新型コロナウイルス関連

シャープ、液晶テレビの技術で新型コロナウイルスを不活化--蛾の目構造模した「モスアイ技術」

 シャープディスプレイテクノロジーは、奈良県立医科大学 医学部微生物感染症学講座教授の矢野寿一氏、准教授の中野竜一氏の研究グループ、MBTコンソーシアム協力のもと、独自の「モスアイ技術」が、付着した新型コロナウイルス(SARS-CoV-2)の不活化に高い効果を発揮することを実証したと発表した。10分間に99.675%の付着新型コロナウイルスを不活化する効果を実証できたとしている。

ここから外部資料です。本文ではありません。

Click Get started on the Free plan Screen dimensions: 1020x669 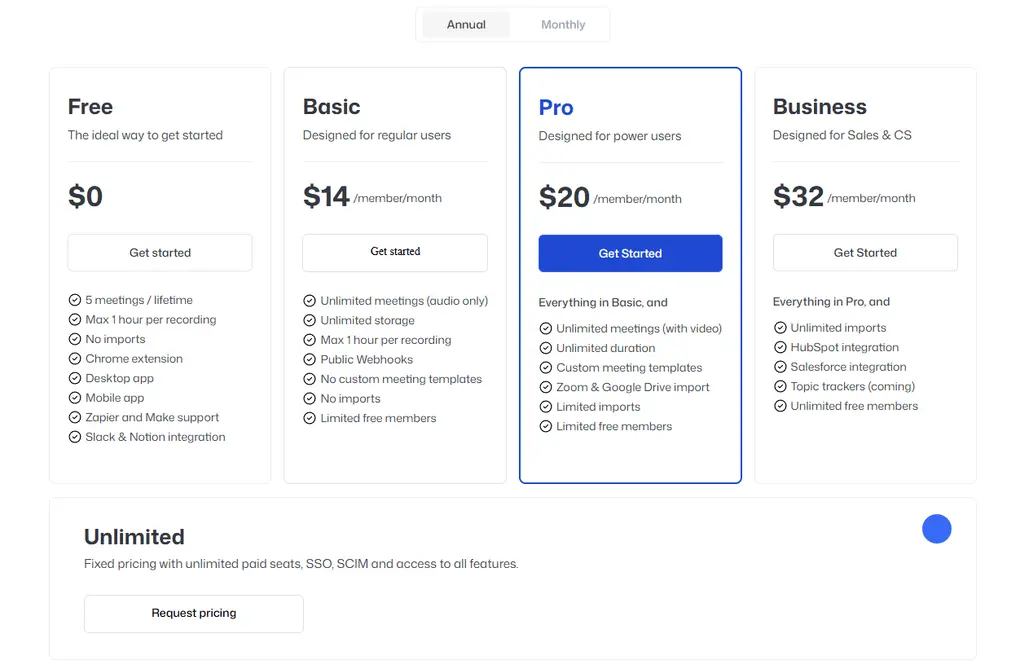159,253
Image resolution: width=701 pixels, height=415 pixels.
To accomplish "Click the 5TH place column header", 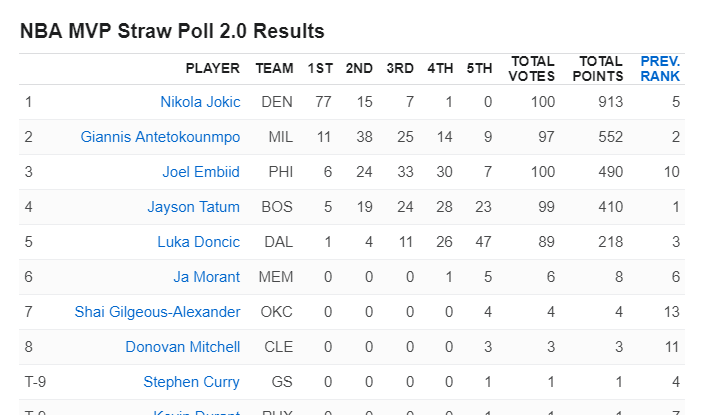I will pos(479,68).
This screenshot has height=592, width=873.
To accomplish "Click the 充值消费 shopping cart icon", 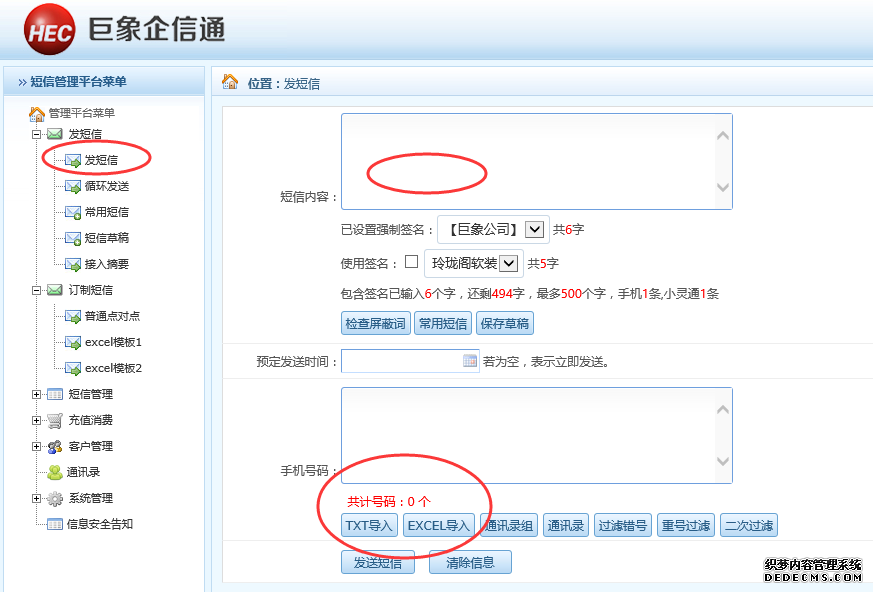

奈良県立医科大学での実験風景(左)とモスアイ構造の電子顕微鏡写真(右)
奈良県立医科大学での実験風景(左)とモスアイ構造の電子顕微鏡写真(右)

 モスアイ技術は、フィルムの表面に施すことで「低反射」や「高防曇性」を発現させる技術。液晶パネルで培った特殊加工として開発してきた。フィルム表面に微細な凹凸処理を施したモスアイ構造により、外光の屈折率を連続的に変化させ表面反射率を大幅に低減するもので、「蛾の目」の構造を模して作られた。

 共同研究では、独自の樹脂材料の表面にモスアイ構造を形成したフィルム上の感染価(感染力をもつウイルス量)が、参照試料として用いたモスアイ加工を施していないフィルム上の感染価に対して、10分間で99.675%、30分間で99.968%減少することを実証したとのこと。また、モスアイ構造を形成したフィルムの表面をアルコールで100回清掃した後においても、30分経過時点で、参照試料に対して感染価は99.959%減少することが認められ、高い耐久性を確認している。なお、浮遊するウイルスへの効果、人体への影響についての検証は実施していない。

 奈良県立医科大学 医学部微生物感染症学講座教授の矢野寿一氏は「独自の樹脂材料でモスアイ構造を表面に形成したフィルムでは、表面に付着した新型コロナウイルスを不活化し、アルコール清掃後も不活化効果は持続することが判明した。今回の試験結果より、新型コロナウイルスによる接触感染防止に有効である可能性が考えられる」とコメントしている。